Ils sont seuls et vivent un peu en autarcie, Alyssa la mère de Robin est morte récemment, Robin fréquente l’école mais la vie est dure pour un enfant comme lui. La tolérance des enseignants et enfants est très précaire hélas.
Le père tente de faire oublier à l’enfant les difficultés de l’école :
« Un soir de la mi-août, il demanda une planète avant de se coucher. Je lui offris Chromat. Elle avait neuf lunes et deux soleils, l'un petit et rouge, l'autre grand et bleu. Ce qui produisait trois types de jour de longueur différente, quatre types d'aube et de couchant, des dizaines d'éclipses possibles, et d'innombrables saveurs de crépuscule et de nuit. La poussière dans l'atmosphère transformait les deux types de lumière solaire en aquarelles tourbillonnantes. Les langues de ce monde avaient pas moins de deux cents mots pour désigner la tristesse et trois cents pour la joie ».
Ecologistes dans l’âme père et fils sont en veille permanente pour surveiller l’extinction des espèces, les ravages du climat, la souffrance animale.
Robin hypersensible tolère mal ces destructions annoncées et fort des convictions de sa mère il dessine sur le sujet en permanence.
Les ravages du climat ?
Bientôt c’est le parcours du combattant pour Théo qui risque de voir son fils contraint de prendre des traitements miracle pour freiner son émotivité et son instabilité émotionnelle.
Ne voulant pas que l'on administre un traitement à base de psychotropes à son fils il fait appel à une de ses connaissances , un neurologue qui travaille sur la cartographie des émotions, neurologue qui m’a rappelé Antonio Damasio dont les livres m’ont passionné.
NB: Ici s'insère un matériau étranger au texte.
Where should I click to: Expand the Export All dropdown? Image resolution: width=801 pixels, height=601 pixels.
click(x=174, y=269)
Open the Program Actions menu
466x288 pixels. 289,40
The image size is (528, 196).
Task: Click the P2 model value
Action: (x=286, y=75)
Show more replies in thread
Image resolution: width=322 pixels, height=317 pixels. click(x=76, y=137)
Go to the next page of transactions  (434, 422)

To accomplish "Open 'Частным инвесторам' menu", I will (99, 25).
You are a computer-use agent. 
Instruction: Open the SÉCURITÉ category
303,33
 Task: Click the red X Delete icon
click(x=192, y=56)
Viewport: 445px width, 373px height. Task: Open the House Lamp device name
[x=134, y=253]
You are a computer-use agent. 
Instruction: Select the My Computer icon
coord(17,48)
la cartographie de nos émotions
Le neurologue lui propose un traitement expérimental, exempt de toute chimie et basé sur le feedback neurologique permettant de rééduquer les perceptions et les émotions à l’aide d'enregistrements faits autrefois sur la mère de Robin.
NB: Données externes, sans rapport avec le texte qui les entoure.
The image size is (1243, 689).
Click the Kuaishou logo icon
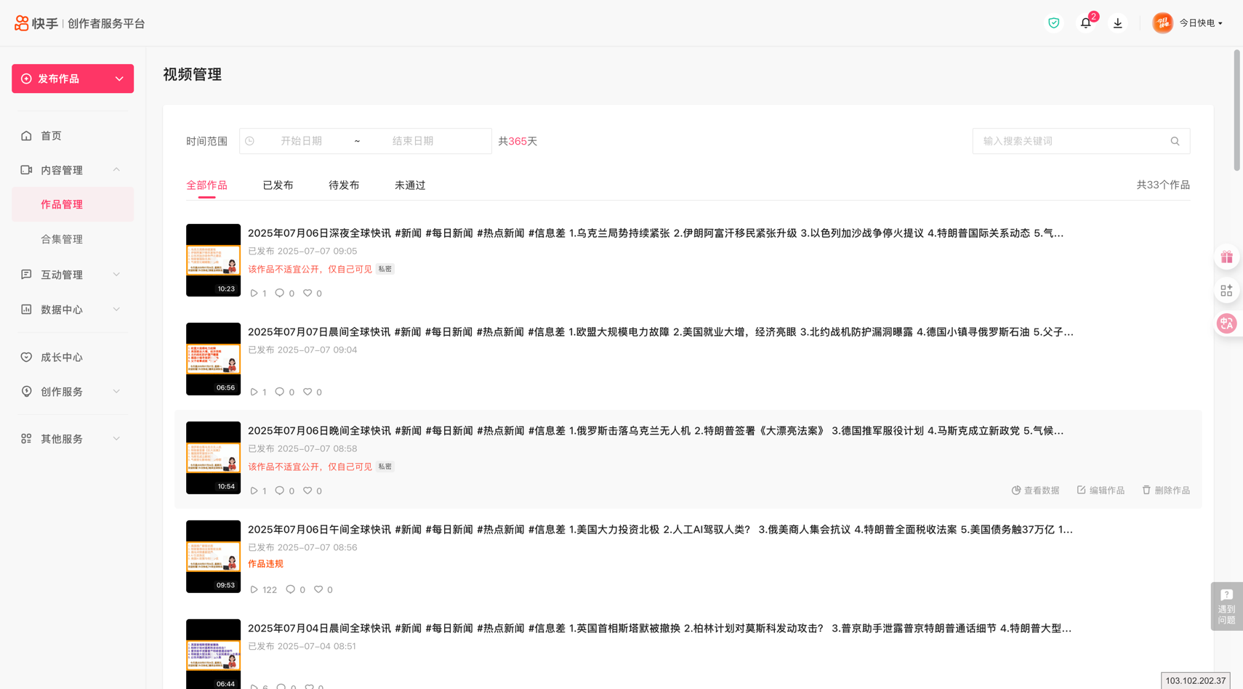pyautogui.click(x=22, y=23)

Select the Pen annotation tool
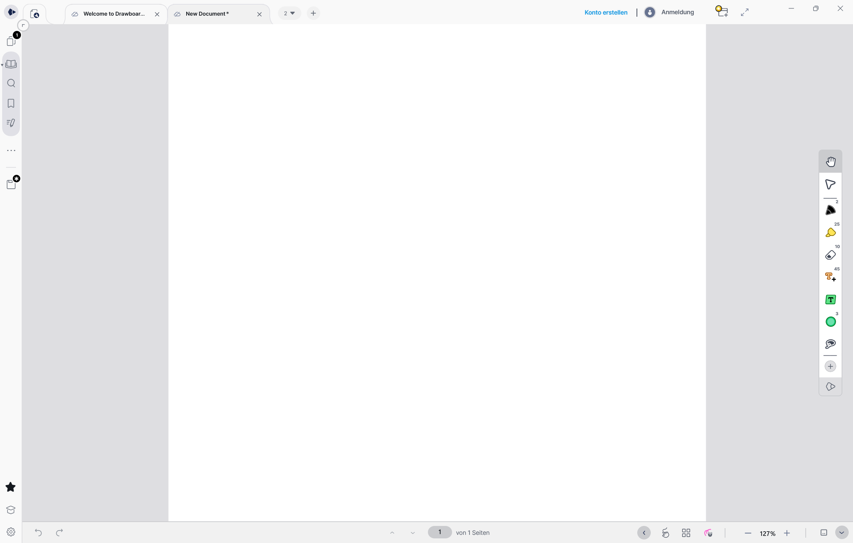tap(830, 210)
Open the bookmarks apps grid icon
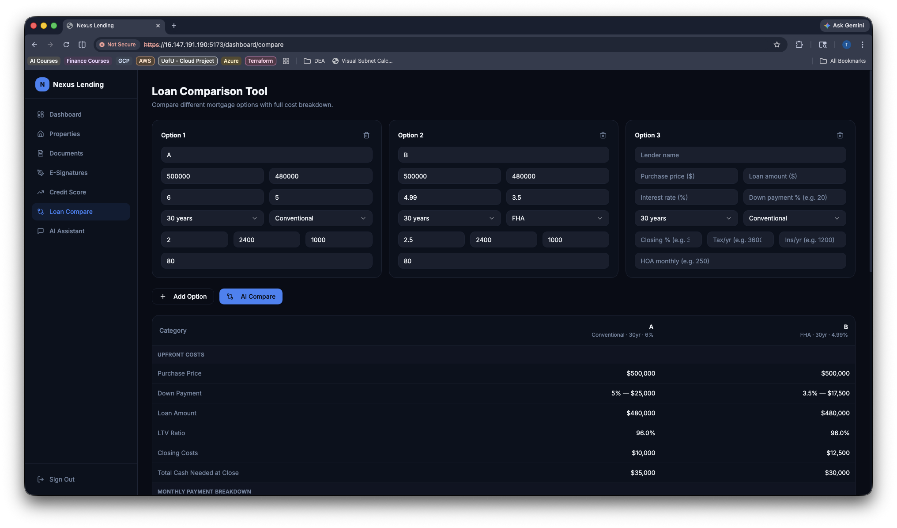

Robin nous rappelle combien passons à coté des beautés du monde, des choses importantes.
« Les choses les plus banales ralentissaient son pas. Une fourmilière. Un écureuil gris. Une feuille de chêne sur le trottoir, aux nervures rouges comme de la réglisse ».
Il est fort d’un espoir fort « T'inquiète pas, papa. Nous, on trouvera peut-être pas la solution. Mais la Terre, si »
L’empathie de Robin pour le monde se développe.
Ce père qui enveloppe son enfant de tendresse et fait preuve d’une complicité poétique, est émouvant, leurs échanges sont magnifiques, parfois drôles, la relation est fusionnelle entre le père et le fils. Théo est paniqué par l’impossibilité qu’il a d’aider son fils.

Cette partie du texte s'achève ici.